The other day I finally saw the doctor about my rather persistent cough, and it looks like allergies are the culprit. I got a prescription for heavy-duty cough medicine (the little gel-pills that limit the coughing reflex), generic Claritin, and antibiotics just in case, and with the allergy medicine I don't really need the cough medicine. Springtime has steadily gotten more difficult for me over the years, and this is about the worst it's ever been. It doesn't help at all that there's a certain flowering shrub (searching on Google I think it's called white star jasmine) that companies in the area love to put all over the place that I'm very allergic to. Even with the allergy medicine I've still got a sore throat and such. OTOH compared to some of the other things that can cause a persistent cough, allergies are pretty trivial, and at the very least it'll go away once the pollen count goes down.
I finished two audiobooks recently.
A Canticle For Leibowitz is a very interesting post-apocalyptic tale put out in 1960. It reflects the nuclear fears of the time while incorporating a powerful religious element based on real-life monastic traditions. My only complaint is that in a sense it feels like the author had three interlinked stories and just wrote the bits of them he thought were interesting. It tells of wastelands with hideous mutant tribes, monks preserving technical documents as Memorabilia, and a new empire rising up from the ashes of a nuclear holocaust.

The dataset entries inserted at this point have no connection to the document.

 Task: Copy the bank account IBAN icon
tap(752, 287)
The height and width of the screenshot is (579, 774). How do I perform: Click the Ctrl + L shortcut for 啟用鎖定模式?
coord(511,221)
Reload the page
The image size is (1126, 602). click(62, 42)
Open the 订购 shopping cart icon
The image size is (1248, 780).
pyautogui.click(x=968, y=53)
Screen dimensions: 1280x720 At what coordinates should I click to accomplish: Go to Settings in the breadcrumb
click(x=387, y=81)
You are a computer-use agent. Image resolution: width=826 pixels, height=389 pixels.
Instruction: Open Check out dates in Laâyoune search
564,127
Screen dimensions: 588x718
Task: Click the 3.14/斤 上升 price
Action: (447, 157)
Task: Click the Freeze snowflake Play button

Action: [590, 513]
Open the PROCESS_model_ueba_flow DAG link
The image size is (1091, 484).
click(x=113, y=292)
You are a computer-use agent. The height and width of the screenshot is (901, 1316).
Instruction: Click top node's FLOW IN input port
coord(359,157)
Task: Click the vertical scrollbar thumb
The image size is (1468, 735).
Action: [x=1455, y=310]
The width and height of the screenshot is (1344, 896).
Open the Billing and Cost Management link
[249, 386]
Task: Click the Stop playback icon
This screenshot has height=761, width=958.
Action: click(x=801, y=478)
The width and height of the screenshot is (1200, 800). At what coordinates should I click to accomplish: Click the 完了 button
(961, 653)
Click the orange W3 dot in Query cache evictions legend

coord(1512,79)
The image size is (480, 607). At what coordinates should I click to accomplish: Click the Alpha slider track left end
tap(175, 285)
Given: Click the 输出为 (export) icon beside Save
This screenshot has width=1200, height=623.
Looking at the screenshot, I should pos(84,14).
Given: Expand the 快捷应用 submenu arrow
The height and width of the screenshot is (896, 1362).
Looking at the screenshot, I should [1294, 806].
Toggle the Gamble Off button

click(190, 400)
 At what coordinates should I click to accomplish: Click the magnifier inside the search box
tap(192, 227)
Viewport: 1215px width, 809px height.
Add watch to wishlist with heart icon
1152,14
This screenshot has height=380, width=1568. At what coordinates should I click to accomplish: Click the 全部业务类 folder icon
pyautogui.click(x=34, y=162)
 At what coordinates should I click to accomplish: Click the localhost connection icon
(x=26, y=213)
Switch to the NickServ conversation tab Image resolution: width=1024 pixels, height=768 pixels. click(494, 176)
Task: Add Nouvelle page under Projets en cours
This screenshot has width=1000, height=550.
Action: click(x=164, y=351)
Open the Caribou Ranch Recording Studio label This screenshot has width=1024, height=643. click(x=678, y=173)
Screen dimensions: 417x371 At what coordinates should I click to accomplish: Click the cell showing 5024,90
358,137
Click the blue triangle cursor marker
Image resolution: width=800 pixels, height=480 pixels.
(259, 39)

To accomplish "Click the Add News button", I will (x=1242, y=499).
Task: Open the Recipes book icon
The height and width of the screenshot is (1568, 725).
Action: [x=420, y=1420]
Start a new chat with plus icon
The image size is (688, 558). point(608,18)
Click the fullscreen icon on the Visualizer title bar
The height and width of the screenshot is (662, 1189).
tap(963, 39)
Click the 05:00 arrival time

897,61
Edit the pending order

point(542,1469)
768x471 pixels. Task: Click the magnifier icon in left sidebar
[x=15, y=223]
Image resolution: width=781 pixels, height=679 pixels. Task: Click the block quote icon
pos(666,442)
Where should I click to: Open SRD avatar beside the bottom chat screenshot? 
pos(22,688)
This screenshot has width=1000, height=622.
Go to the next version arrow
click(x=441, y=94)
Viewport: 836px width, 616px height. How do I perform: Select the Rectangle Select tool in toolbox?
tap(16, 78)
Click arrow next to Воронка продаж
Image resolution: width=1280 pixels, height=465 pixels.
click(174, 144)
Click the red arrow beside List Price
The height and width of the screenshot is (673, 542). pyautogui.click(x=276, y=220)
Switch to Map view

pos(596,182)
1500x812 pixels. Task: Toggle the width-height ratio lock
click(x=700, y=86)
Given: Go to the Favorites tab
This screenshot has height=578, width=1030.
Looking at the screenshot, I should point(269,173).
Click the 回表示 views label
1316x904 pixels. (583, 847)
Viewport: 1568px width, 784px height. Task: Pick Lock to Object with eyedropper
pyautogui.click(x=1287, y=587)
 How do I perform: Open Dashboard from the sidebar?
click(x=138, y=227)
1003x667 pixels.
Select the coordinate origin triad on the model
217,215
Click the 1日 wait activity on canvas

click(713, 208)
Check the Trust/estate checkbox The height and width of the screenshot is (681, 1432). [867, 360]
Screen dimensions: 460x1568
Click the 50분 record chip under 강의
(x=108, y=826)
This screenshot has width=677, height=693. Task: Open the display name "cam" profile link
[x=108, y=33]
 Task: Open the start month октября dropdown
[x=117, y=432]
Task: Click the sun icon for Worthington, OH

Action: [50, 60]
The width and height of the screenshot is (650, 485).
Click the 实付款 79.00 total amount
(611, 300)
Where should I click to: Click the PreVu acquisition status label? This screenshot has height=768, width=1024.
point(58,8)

Little Brother is a very different novel, but thought-provoking to say the least. A high school kid who does a little hacking here and there is in San Francisco when a terrorist attack puts the kind of paranoia we've been subjected to since the "War on Terror" began goes into overdrive and turns the city into a surveillance state. It's a very politically-charged story, strongly reflecting the matters that Cory Doctorow so passionately blogs and speaks about, but it's also full of fascinating real-life stuff (cryptography is a genuinely fascinating subject, to say nothing of the protest movements of the 60s and 70s) and more importantly a compelling coming-of-age story.